*Exercise details*
Please return every line of the records below that holds the word "computer".

---

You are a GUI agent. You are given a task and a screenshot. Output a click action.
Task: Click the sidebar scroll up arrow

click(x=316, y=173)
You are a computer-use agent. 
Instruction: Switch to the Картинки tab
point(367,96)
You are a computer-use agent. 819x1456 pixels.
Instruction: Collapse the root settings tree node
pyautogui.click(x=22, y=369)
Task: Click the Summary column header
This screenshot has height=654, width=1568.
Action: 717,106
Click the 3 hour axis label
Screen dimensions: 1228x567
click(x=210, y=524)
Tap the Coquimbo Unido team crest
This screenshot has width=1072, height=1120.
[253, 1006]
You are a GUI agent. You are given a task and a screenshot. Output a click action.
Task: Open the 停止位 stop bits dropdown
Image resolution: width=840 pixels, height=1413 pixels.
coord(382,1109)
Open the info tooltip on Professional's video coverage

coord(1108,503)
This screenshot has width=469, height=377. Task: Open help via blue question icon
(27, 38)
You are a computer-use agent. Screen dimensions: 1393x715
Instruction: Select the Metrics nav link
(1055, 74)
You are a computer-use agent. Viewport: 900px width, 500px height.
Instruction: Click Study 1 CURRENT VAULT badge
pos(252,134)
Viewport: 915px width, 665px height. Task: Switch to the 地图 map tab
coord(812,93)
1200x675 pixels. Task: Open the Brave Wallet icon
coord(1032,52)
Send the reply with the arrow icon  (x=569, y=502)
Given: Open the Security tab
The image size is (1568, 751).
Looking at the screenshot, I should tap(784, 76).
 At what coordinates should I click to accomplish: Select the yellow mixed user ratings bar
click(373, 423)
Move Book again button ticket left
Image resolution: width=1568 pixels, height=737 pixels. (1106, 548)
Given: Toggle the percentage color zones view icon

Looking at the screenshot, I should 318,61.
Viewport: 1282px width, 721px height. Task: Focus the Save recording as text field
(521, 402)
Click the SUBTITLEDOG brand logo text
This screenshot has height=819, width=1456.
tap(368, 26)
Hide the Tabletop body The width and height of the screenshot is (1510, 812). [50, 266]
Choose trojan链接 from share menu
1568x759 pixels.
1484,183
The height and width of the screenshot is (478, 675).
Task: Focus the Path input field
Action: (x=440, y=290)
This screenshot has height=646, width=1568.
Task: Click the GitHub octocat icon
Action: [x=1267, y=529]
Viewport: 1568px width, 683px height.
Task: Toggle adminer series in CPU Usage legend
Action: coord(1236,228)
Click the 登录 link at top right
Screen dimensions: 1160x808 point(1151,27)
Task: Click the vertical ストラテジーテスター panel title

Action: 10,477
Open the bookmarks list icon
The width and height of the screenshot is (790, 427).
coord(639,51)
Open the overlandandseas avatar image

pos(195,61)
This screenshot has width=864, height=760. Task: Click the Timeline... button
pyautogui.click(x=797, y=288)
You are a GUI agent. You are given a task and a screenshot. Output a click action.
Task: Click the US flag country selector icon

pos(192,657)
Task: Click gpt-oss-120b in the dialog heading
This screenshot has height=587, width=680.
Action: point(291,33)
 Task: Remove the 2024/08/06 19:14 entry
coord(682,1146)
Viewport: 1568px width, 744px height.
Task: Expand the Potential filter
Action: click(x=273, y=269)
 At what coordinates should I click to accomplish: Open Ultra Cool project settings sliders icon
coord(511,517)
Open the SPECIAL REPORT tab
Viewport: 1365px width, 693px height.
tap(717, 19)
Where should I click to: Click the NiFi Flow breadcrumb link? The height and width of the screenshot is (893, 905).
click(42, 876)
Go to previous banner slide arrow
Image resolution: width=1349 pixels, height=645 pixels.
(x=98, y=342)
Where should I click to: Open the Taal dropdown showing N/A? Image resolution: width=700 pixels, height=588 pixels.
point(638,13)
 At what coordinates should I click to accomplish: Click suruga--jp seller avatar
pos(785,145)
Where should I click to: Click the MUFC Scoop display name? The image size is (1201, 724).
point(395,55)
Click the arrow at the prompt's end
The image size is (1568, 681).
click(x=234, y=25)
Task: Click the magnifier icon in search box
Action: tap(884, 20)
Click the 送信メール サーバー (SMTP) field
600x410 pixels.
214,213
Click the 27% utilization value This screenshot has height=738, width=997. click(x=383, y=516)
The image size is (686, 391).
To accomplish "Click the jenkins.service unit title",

---

*Written solution*
You are a computer-use agent. 
You are a computer-use agent. 819x1456 pixels.
You are a computer-use agent. Screen dimensions: 1393x715
You are a computer-use agent. Viewport: 900px width, 500px height.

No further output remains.